▸ Text:
┏━━

It's quite astounding that it seems like the complicating factors that were simplified away can be accounted for, and added back in by physicists. It takes trained physicists, because the equations get more and more involved, and more complicated, and most people go absolutely apoplectic when they see them. But no matter how elaborate those equations of physics become, they continue to make simplifying assumptions, and to leave out complicating factors tat make working with the equations just too complicated. Nobody even tries to write equations even for something as simple as an Estes model rocket using quantum mechanics. But if they don't, they can't pretend that the equations they use are an exact, meaningful represetation of reality. Most physicists don't even try to make that claim. It's only an approximation, and generally, they're quite happy that they get the aproximation good enough that it can be scaled up to throw bigger rockets at Mars. They're esctatic when their aim is true, but they don't think of it as Truth.

I suppose there is a class of physicists who are looking for Truth. t'Hooft wants to find the "ultimate" building blocks. Lederman wanted to find the "God particle" (though I understand it was more often referred to as the "Goddam particle." But it's presumptuous of us to asume we understand how those people really think philosophically. It's more that if they didn't write poeticaly, people like us wouldn't be able to understand anything they said.

 

[Bob3141592]

Originally posted by Hurkyl
I'm not entirely sure what you're trying to imply, so I'll take a stab in the dark; how about this axiom of real arithmetic:

\forall a,b \in \mathbb{R}: a + b = b + a


And as I mentioned before, any connection between reality and a mathematical system is not part of the mathematical system.

Ironic, isn't it, that the example you gave to show mathematics isn't equivalenty to reality says "for everything in the Reals

Perhaps a more philosophically poetic example would involve the imaginary numbers instead of the reals.

And it remains ironic that physics requires imaginary operations to produce "real" results, though most casual philosophers I've talked to think imaginary numbers are entirely unreal and, well, imaginary.

 

[Hurkyl]

Bah fine. How about the ring axiom:

\forall a, b: a + b = b + a

 

[selfAdjoint]

Originally posted by Hurkyl
Bah fine. How about the ring axiom:

\forall a, b: a + b = b + a

That's a commutative ring axiom (or an Abeliean group axiom!)

I am not sure I understand what discussing individual axioms is getting us in this discussion?

 

[Canute]

I wonder if this disagreement, my part of it anyway, is caused by my use of language, which may be technically sloppy, me not being a mathematician n'all.

All I'm defending is the idea that an axiom is an assumption, that by defintion it is not derived from the system for which it is an axiom, and that it therefore refers to something beyond that system. I'm still not clear how there can be any objection to this.

If I'm wrong then fine, my world-view doesn't depend on it. But I haven't seen anything I regard as a counter-argument yet. To be honest to me it seems inarguable.

I suppose, in Kantian terms, I'm arguing that systems with no axioms (or axioms that are provable within the system) are analytic, (self-referential) whereas systems with axioms are synthetic (refer beyond themselves).

┗━━

▸ Aim of the exercise: Extract everything from "Ironic, isn't it, that" down to "and, well, imaginary." in the forum thread on axioms, copying it word for word. The lines that come after the thread on axioms play no part in this work.

▸ Data lines:
┏━━

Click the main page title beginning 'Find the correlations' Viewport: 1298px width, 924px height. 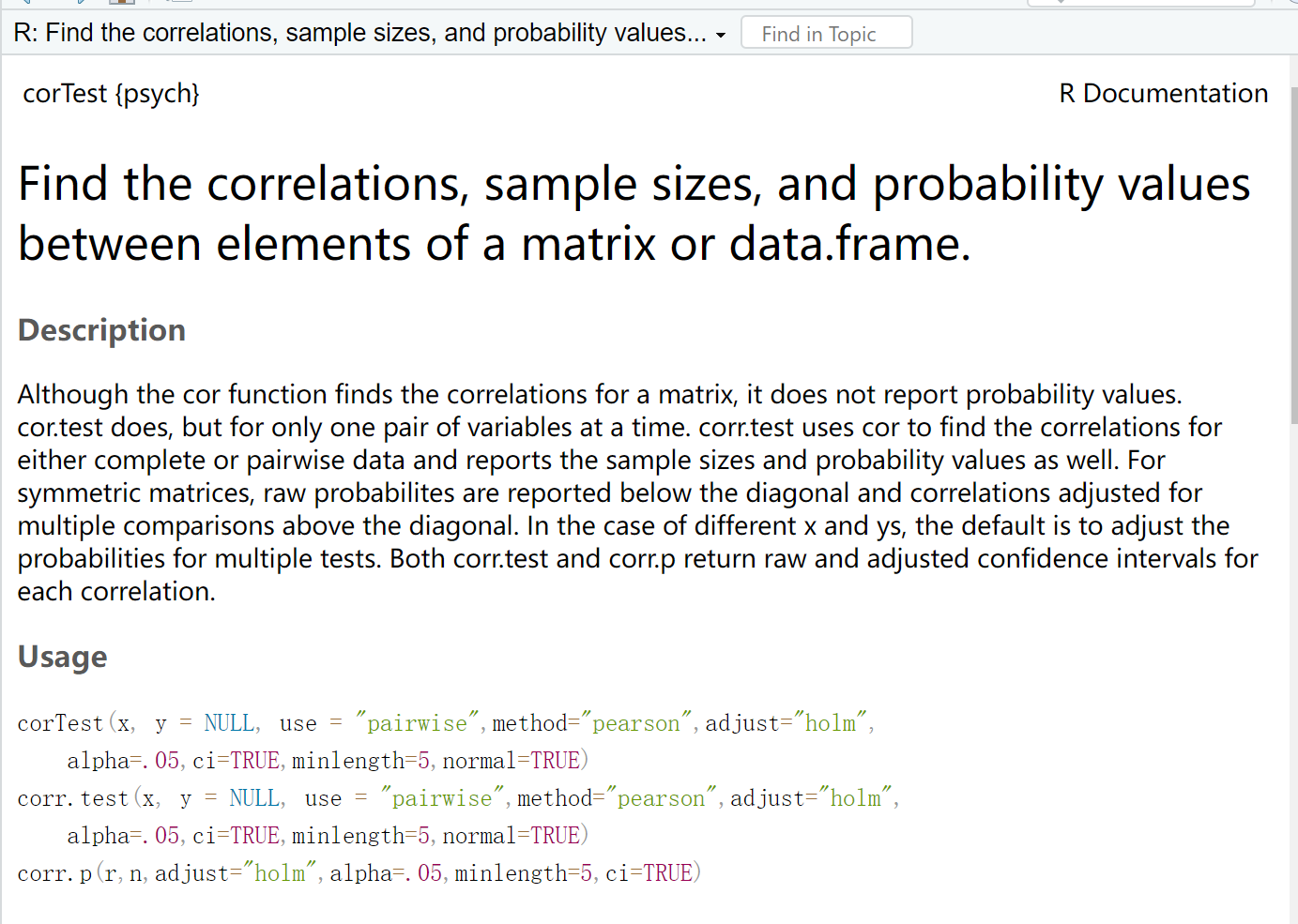pyautogui.click(x=634, y=214)
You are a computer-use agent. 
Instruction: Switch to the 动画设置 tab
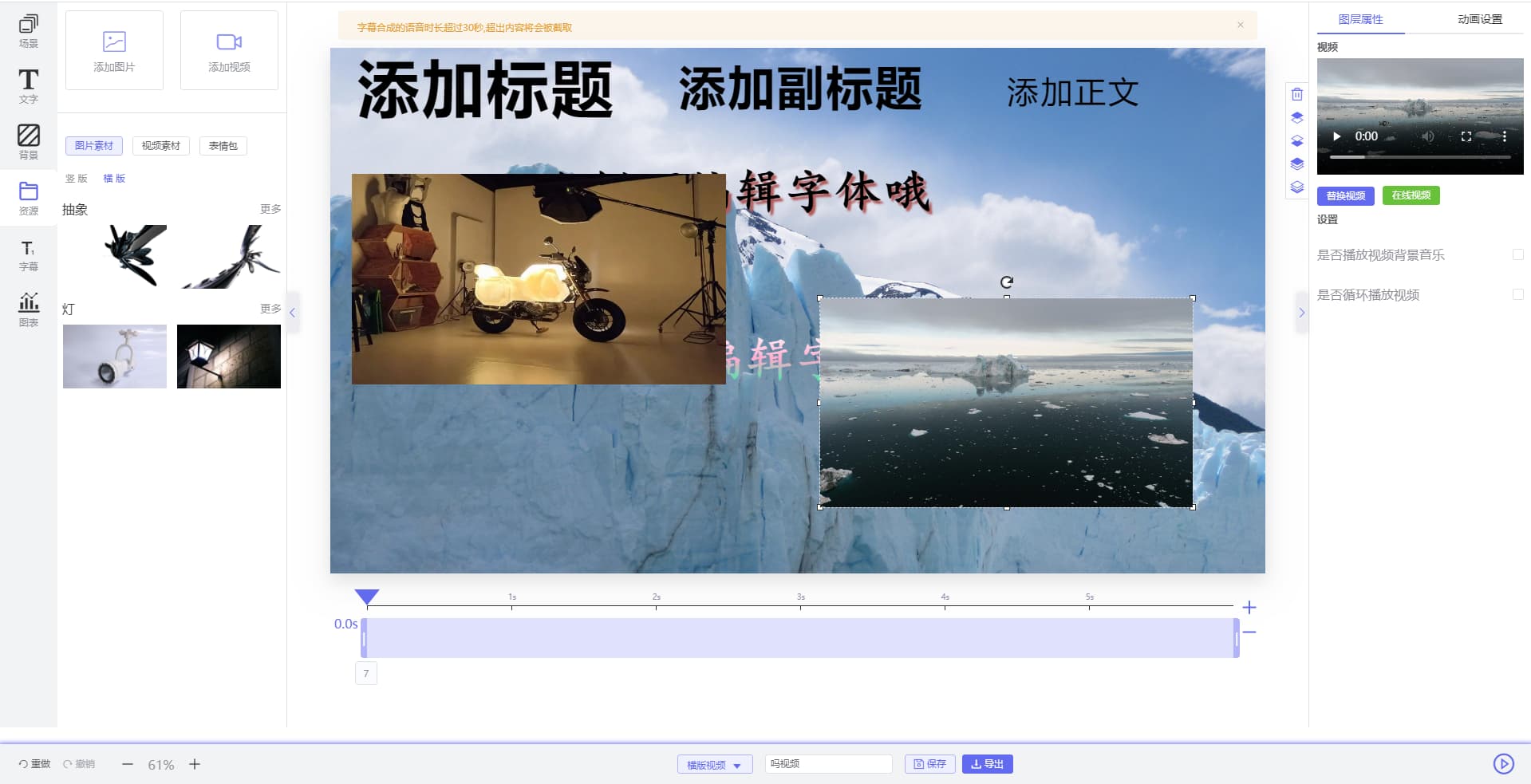click(x=1479, y=19)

┗━━

▸ Output:
Ironic, isn't it, that the example you gave to show mathematics isn't equivalenty to reality says "for everything in the Reals

Perhaps a more philosophically poetic example would involve the imaginary numbers instead of the reals.

And it remains ironic that physics requires imaginary operations to produce "real" results, though most casual philosophers I've talked to think imaginary numbers are entirely unreal and, well, imaginary.